Jobs:
- A) In the interview below, why do some roles at the company need a schedule?
- B) Answer these questions from the interview below:
(i) How much of their time do some people work from home?
(ii) What metric does Matus say the company looks at?
(iii) At what hours does Matus say they do not want people working?

Source text:
Okay, I’m seeing that your company is kind of a hybrid – a lot of people are still working in the office but there are still other people who are telecommuting fully. How does that relate to the people working on-site? Do you also have generous work from home possibilities for them?

Matus

Yeah, so that’s a very good question again and once again, we don’t have any policies around that, but we try to build a culture of both, freedom and responsibility, so when it comes to a home office, we love to spend time with each other in the office, but if it works for you that you just want to spend the majority of your time at home, that is perfectly okay.

Some people work almost 100% of their time from home. For some people, it’s more like when they have this kind of project where they need to focus. They don’t want to be disturbed. They just work from home or if they need to do something, then they just take a home office. We don’t have kind of strict working hours. I mean it’s not that you need to be in the office like from 9am to 5pm or from 10am to 2pm, and the others are flexible.

This is very flexible and I mean, as mentioned, we try to build this on trust. We try to build this on common sense and it’s always about discussing it with your team, but it’s not like discussing for the sake of getting approval but more of coordinating inside the team.

And yes, there are some roles that need to have a schedule because they need to have this kind of shifts, being available to our customers or some of the roles actually require you to be at some point in the office because of cooperating with others. Although, as mentioned, we try to make sure that the experience is kind of seamless if you also work from home. Yeah, we still have a long way to go, I would say, there are still a lot of things which we can improve, but as mentioned, we try to make this work.

Maks

Yeah. I really like this approach of good judgment, trust, and empowering people to choose the way they like to work. Does it come with any challenges on your side with managing all these different preferences, so to speak?

Matus

Obviously, that creates challenges. It’s just the way how we choose that we want to work, and then we want to make this work. Although, it is obviously more challenging but the thing of freedom and responsibility – that’s just kind of part of our culture.

Maks

Sounds awesome, and since you have quite some people working on-site and quite some people also doing remote work or people who are even in the place where you have offices can work from home. Have you seen any differences in productivity or any kind of difference between remote and on-site, and do you have any idea about the differences there?

Matus

Good question. We do not have this kind of backed up by data, but as mentioned, because of the business model, because of the fact that we are a global company, we are supporting our customers worldwide. I would say that if we do not want people working at 2 and 3 am, it’s just the only way how to to do it. Obviously, the kind of sense of the belonging is a metric that we look at. When it comes to remote teams it’s more challenging in this for them to kind of make sure that they are included and they are part of the team.

Material:
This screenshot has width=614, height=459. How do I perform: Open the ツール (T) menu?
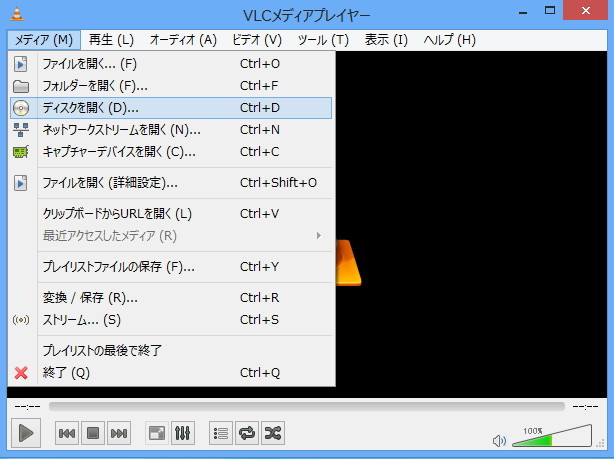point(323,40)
--
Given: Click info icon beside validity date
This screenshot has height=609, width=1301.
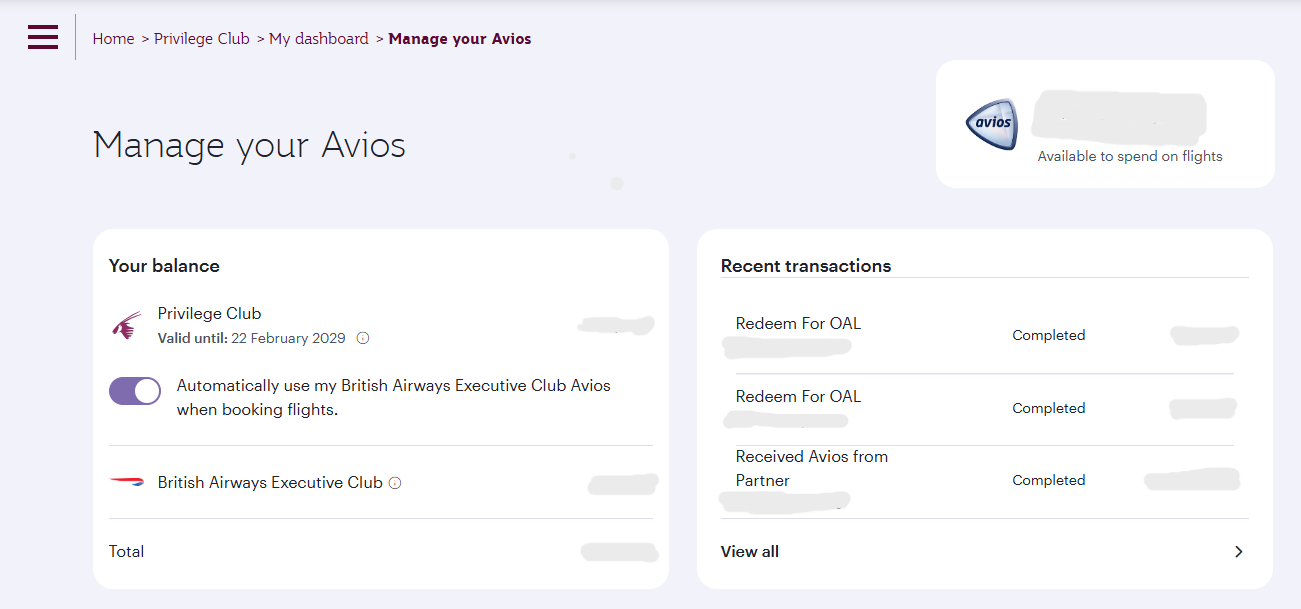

Solutions to the problems:
- A) Some roles need a schedule because they work in shifts to stay available to customers. Others require people to be in the office at some point so they can cooperate with colleagues.

- B)
(i) Almost 100% of their time.
(ii) The sense of belonging.
(iii) 2 and 3 am.